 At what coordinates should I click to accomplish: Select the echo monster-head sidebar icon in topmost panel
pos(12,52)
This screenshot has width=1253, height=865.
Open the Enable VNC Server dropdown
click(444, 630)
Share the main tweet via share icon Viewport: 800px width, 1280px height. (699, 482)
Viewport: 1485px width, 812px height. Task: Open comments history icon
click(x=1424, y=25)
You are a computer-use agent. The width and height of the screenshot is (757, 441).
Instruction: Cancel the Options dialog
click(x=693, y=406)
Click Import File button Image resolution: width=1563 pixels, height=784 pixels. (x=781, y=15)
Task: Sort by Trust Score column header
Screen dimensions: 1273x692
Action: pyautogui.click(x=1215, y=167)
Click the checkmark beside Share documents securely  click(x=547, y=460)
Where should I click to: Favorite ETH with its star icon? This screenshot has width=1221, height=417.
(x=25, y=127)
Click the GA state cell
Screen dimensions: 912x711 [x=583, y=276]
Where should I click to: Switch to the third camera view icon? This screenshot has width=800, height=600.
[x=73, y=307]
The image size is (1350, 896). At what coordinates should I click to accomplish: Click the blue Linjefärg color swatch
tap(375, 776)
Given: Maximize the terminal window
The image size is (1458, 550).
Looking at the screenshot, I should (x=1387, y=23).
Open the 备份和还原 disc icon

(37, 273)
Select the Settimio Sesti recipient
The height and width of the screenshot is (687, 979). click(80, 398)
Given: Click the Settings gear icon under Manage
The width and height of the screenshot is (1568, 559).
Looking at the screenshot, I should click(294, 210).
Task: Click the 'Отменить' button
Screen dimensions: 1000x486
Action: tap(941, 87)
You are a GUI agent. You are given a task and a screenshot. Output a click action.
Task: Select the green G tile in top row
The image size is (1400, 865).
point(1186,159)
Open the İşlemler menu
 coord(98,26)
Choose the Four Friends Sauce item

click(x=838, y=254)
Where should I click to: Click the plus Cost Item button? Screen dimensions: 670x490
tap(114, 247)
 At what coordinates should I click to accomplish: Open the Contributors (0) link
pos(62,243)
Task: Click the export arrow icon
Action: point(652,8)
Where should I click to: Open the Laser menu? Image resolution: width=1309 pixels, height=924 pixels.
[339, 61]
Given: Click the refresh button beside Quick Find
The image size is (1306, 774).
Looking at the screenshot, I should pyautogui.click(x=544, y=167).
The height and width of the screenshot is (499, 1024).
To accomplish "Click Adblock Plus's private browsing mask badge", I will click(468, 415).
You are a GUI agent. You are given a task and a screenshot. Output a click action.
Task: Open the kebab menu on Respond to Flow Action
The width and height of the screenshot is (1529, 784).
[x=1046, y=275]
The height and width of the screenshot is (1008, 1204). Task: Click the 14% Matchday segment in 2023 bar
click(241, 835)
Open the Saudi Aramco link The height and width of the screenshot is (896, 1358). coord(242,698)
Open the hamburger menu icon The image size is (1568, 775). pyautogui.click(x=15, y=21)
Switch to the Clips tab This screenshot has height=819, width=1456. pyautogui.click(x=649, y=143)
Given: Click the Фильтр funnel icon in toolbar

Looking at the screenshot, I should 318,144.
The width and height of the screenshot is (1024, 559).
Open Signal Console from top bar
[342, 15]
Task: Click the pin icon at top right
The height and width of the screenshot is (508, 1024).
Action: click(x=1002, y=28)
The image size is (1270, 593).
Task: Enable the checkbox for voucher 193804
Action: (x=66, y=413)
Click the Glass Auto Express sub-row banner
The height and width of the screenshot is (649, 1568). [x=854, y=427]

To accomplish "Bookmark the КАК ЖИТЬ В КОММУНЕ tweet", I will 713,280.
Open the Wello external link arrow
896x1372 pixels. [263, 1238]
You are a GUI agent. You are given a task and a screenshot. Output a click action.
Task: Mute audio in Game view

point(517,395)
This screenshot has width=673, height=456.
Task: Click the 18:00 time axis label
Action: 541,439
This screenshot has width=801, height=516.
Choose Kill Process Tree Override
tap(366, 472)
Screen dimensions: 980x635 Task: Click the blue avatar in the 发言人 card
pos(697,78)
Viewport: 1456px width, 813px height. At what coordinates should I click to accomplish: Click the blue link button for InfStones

## Objective
Copy out all of the records above again, character for character.

## Task result
 At what coordinates should I click to accomplish: Select the echo monster-head sidebar icon in topmost panel
pos(12,52)
This screenshot has width=1253, height=865.
Open the Enable VNC Server dropdown
click(444, 630)
Share the main tweet via share icon Viewport: 800px width, 1280px height. (699, 482)
Viewport: 1485px width, 812px height. Task: Open comments history icon
click(x=1424, y=25)
You are a computer-use agent. The width and height of the screenshot is (757, 441).
Instruction: Cancel the Options dialog
click(x=693, y=406)
Click Import File button Image resolution: width=1563 pixels, height=784 pixels. (x=781, y=15)
Task: Sort by Trust Score column header
Screen dimensions: 1273x692
Action: pyautogui.click(x=1215, y=167)
Click the checkmark beside Share documents securely  click(x=547, y=460)
Where should I click to: Favorite ETH with its star icon? This screenshot has width=1221, height=417.
(x=25, y=127)
Click the GA state cell
Screen dimensions: 912x711 [x=583, y=276]
Where should I click to: Switch to the third camera view icon? This screenshot has width=800, height=600.
[x=73, y=307]
The image size is (1350, 896). At what coordinates should I click to accomplish: Click the blue Linjefärg color swatch
tap(375, 776)
Given: Maximize the terminal window
The image size is (1458, 550).
Looking at the screenshot, I should (x=1387, y=23).
Open the 备份和还原 disc icon

(37, 273)
Select the Settimio Sesti recipient
The height and width of the screenshot is (687, 979). click(80, 398)
Given: Click the Settings gear icon under Manage
The width and height of the screenshot is (1568, 559).
Looking at the screenshot, I should click(294, 210).
Task: Click the 'Отменить' button
Screen dimensions: 1000x486
Action: tap(941, 87)
You are a GUI agent. You are given a task and a screenshot. Output a click action.
Task: Select the green G tile in top row
The image size is (1400, 865).
point(1186,159)
Open the İşlemler menu
 coord(98,26)
Choose the Four Friends Sauce item

click(x=838, y=254)
Where should I click to: Click the plus Cost Item button? Screen dimensions: 670x490
tap(114, 247)
 At what coordinates should I click to accomplish: Open the Contributors (0) link
pos(62,243)
Task: Click the export arrow icon
Action: point(652,8)
Where should I click to: Open the Laser menu? Image resolution: width=1309 pixels, height=924 pixels.
[339, 61]
Given: Click the refresh button beside Quick Find
The image size is (1306, 774).
Looking at the screenshot, I should pyautogui.click(x=544, y=167).
The height and width of the screenshot is (499, 1024).
To accomplish "Click Adblock Plus's private browsing mask badge", I will click(468, 415).
You are a GUI agent. You are given a task and a screenshot. Output a click action.
Task: Open the kebab menu on Respond to Flow Action
The width and height of the screenshot is (1529, 784).
[x=1046, y=275]
The height and width of the screenshot is (1008, 1204). Task: Click the 14% Matchday segment in 2023 bar
click(241, 835)
Open the Saudi Aramco link The height and width of the screenshot is (896, 1358). coord(242,698)
Open the hamburger menu icon The image size is (1568, 775). pyautogui.click(x=15, y=21)
Switch to the Clips tab This screenshot has height=819, width=1456. pyautogui.click(x=649, y=143)
Given: Click the Фильтр funnel icon in toolbar

Looking at the screenshot, I should 318,144.
The width and height of the screenshot is (1024, 559).
Open Signal Console from top bar
[342, 15]
Task: Click the pin icon at top right
The height and width of the screenshot is (508, 1024).
Action: click(x=1002, y=28)
The image size is (1270, 593).
Task: Enable the checkbox for voucher 193804
Action: (x=66, y=413)
Click the Glass Auto Express sub-row banner
The height and width of the screenshot is (649, 1568). [x=854, y=427]

To accomplish "Bookmark the КАК ЖИТЬ В КОММУНЕ tweet", I will 713,280.
Open the Wello external link arrow
896x1372 pixels. [263, 1238]
You are a GUI agent. You are given a task and a screenshot. Output a click action.
Task: Mute audio in Game view

point(517,395)
This screenshot has width=673, height=456.
Task: Click the 18:00 time axis label
Action: 541,439
This screenshot has width=801, height=516.
Choose Kill Process Tree Override
tap(366, 472)
Screen dimensions: 980x635 Task: Click the blue avatar in the 发言人 card
pos(697,78)
Viewport: 1456px width, 813px height. At what coordinates should I click to accomplish: Click the blue link button for InfStones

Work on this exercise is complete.